8. Kesendirian Emosional vs. Realitas Rohani
Banyak orang Kristen merasa sendiri secara emosional dalam penderitaan atau pergumulan pribadi. Namun, perasaan tidak selalu mencerminkan kebenaran rohani.
John Owen menulis:
“Seringkali, ketika kita merasa Allah paling jauh, justru Dia sedang paling dekat, memurnikan iman kita.”
Doa-doa dari orang-orang kudus zaman dahulu—yang juga mengalami kesendirian, penderitaan, bahkan penganiayaan—menunjukkan bahwa Allah hadir di tengah kesunyian.
9. Doa Sebagai Warisan dan Disiplin Rohani
Doa bukan hanya respons spontan, tetapi disiplin yang dibentuk. Para tokoh Reformed seperti Richard Baxter dan Jonathan Edwards menekankan pentingnya membentuk kehidupan doa yang teratur dan mendalam.
Doa bukan sekadar permohonan, tetapi tempat kita dibentuk, diproses, dan dibentuk serupa Kristus.
Jonathan Edwards berkata:
“Kehidupan doa yang konsisten bukan hanya tanda orang percaya, tetapi jalur untuk pertumbuhan rohani sejati.”
10. Doa Mengarahkan Kita kepada Harapan Kekal
Doa mengingatkan kita bahwa dunia ini bukan rumah akhir kita. Doa membuka jendela ke surga—tempat kita akan melihat wajah Allah, dan semua air mata dihapus.
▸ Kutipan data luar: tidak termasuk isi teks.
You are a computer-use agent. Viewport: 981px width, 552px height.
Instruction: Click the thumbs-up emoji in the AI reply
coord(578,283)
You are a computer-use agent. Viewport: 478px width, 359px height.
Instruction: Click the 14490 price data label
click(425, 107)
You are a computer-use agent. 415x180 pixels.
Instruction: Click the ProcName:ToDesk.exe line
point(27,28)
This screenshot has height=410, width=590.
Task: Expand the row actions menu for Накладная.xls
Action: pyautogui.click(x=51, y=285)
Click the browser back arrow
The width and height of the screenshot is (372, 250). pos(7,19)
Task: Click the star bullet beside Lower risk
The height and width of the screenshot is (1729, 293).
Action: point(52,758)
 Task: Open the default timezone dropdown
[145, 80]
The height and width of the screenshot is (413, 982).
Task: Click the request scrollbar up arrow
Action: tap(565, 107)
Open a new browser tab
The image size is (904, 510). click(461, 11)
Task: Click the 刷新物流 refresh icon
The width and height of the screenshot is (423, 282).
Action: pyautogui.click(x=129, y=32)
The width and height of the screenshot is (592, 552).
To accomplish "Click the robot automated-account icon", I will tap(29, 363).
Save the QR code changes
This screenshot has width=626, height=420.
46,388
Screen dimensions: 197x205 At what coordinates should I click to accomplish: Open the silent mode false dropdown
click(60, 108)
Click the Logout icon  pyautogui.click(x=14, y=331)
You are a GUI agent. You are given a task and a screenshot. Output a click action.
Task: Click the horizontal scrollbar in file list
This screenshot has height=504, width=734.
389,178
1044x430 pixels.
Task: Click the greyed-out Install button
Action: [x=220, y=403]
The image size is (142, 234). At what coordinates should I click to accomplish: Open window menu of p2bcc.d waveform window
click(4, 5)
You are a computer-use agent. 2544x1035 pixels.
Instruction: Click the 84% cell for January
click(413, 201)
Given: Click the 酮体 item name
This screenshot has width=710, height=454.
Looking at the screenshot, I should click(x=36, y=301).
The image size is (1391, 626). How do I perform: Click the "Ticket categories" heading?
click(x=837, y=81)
Dalam Wahyu 5:8, doa-doa orang kudus disimbolkan sebagai ukupan emas di hadapan takhta Allah.
Artinya, tidak ada doa yang sia-sia atau diabaikan.
Sinclair Ferguson menyatakan:
“Setiap doa, bahkan yang lirih dan tidak terdengar manusia, dicatat dan dihargai di hadapan Allah.”
Kesimpulan: Kita Tidak Sendiri
Melalui doa-doa kuno dari Kitab Mazmur, para nabi, Yesus sendiri, para rasul, hingga bapa-bapa gereja, kita diingatkan bahwa kita bukan orang pertama yang menangis di hadapan Allah. Kita juga bukan yang terakhir.
Dalam setiap zaman, orang-orang kudus berseru, menangis, menyembah, dan bersandar pada Allah yang sama—yang Mahakuasa, Mahatahu, dan Mahakasih.
Dan ketika kita berdoa hari ini—di tengah penderitaan, keraguan, atau sukacita—kita bergabung dalam koor abadi dari umat Allah, yang berseru dalam Roh dan Kebenaran.